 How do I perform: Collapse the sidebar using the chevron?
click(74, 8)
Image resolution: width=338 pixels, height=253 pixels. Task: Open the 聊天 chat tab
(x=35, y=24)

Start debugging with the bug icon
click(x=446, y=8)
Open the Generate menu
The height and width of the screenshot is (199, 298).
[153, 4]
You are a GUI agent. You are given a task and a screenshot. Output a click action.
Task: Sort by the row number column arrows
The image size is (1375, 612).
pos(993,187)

§

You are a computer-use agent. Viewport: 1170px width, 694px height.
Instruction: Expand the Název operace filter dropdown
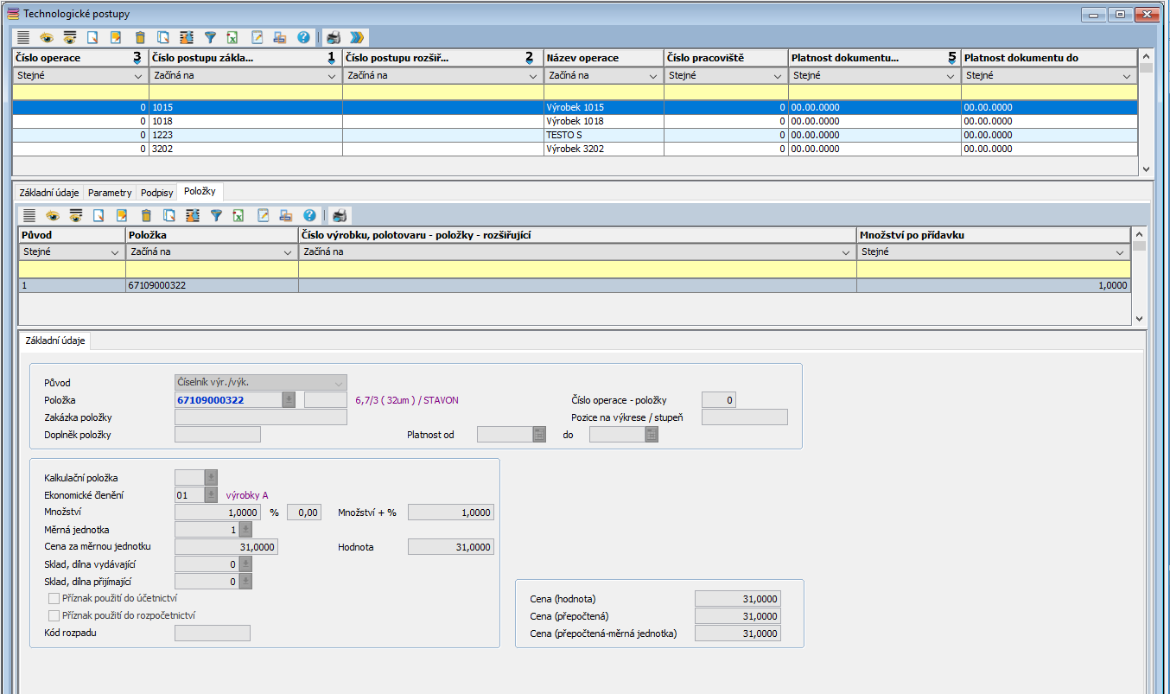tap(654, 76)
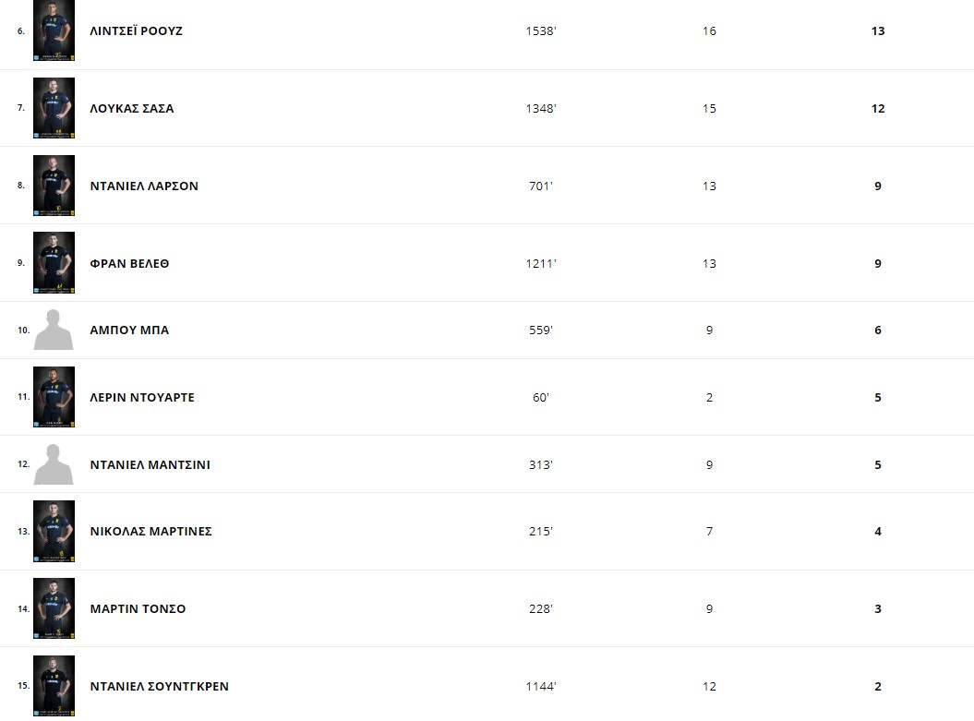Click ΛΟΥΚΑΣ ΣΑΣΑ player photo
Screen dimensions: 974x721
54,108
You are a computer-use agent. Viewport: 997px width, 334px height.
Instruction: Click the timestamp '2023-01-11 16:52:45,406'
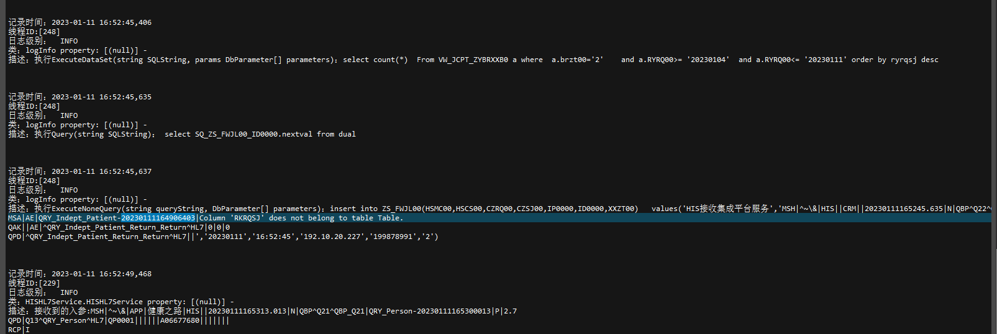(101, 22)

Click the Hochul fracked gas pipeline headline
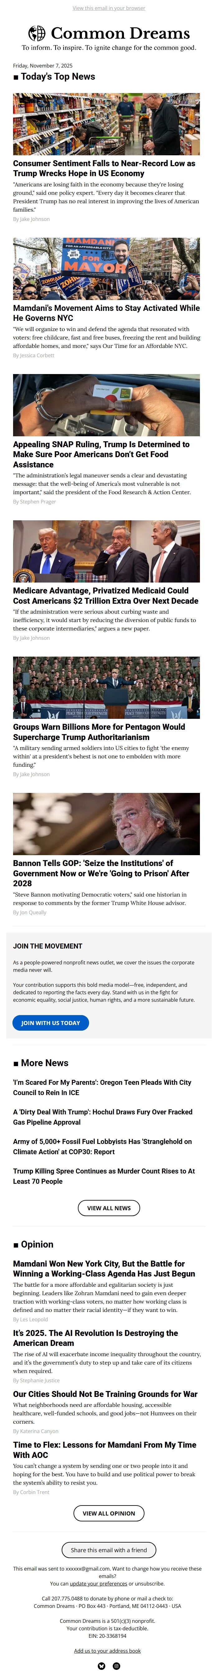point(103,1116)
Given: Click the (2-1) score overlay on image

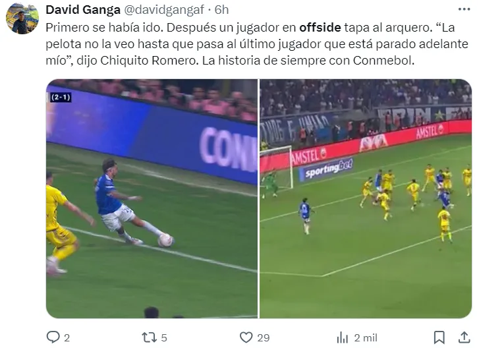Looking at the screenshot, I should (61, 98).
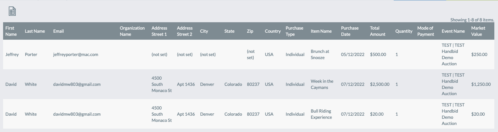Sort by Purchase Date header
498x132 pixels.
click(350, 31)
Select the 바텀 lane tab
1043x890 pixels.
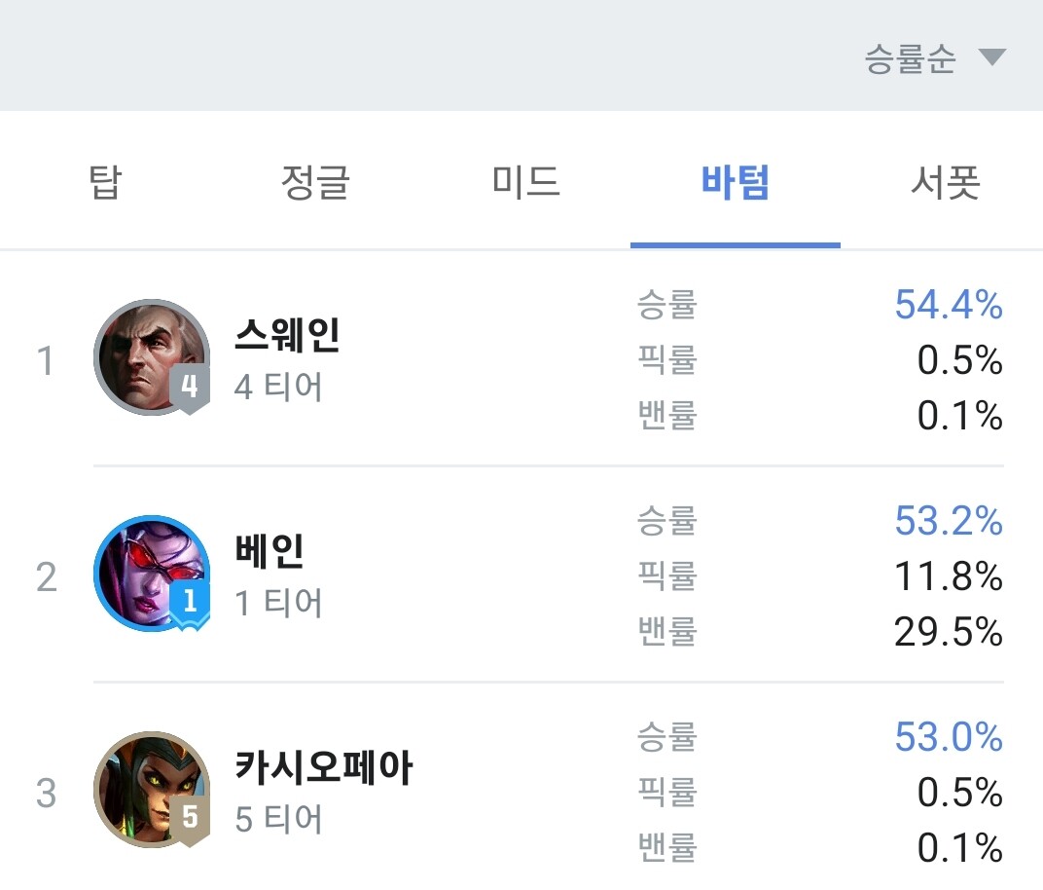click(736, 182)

§

- _TASK INSTRUCTIONS_
Of the lines above, extract only those from the line with "How do I perform: Collapse" to the line with "Task: Sort by the row number column arrows", both included, exactly as written.

- _EXERCISE OUTPUT_
 How do I perform: Collapse the sidebar using the chevron?
click(74, 8)
Image resolution: width=338 pixels, height=253 pixels. Task: Open the 聊天 chat tab
(x=35, y=24)

Start debugging with the bug icon
click(x=446, y=8)
Open the Generate menu
The height and width of the screenshot is (199, 298).
[153, 4]
You are a GUI agent. You are given a task and a screenshot. Output a click action.
Task: Sort by the row number column arrows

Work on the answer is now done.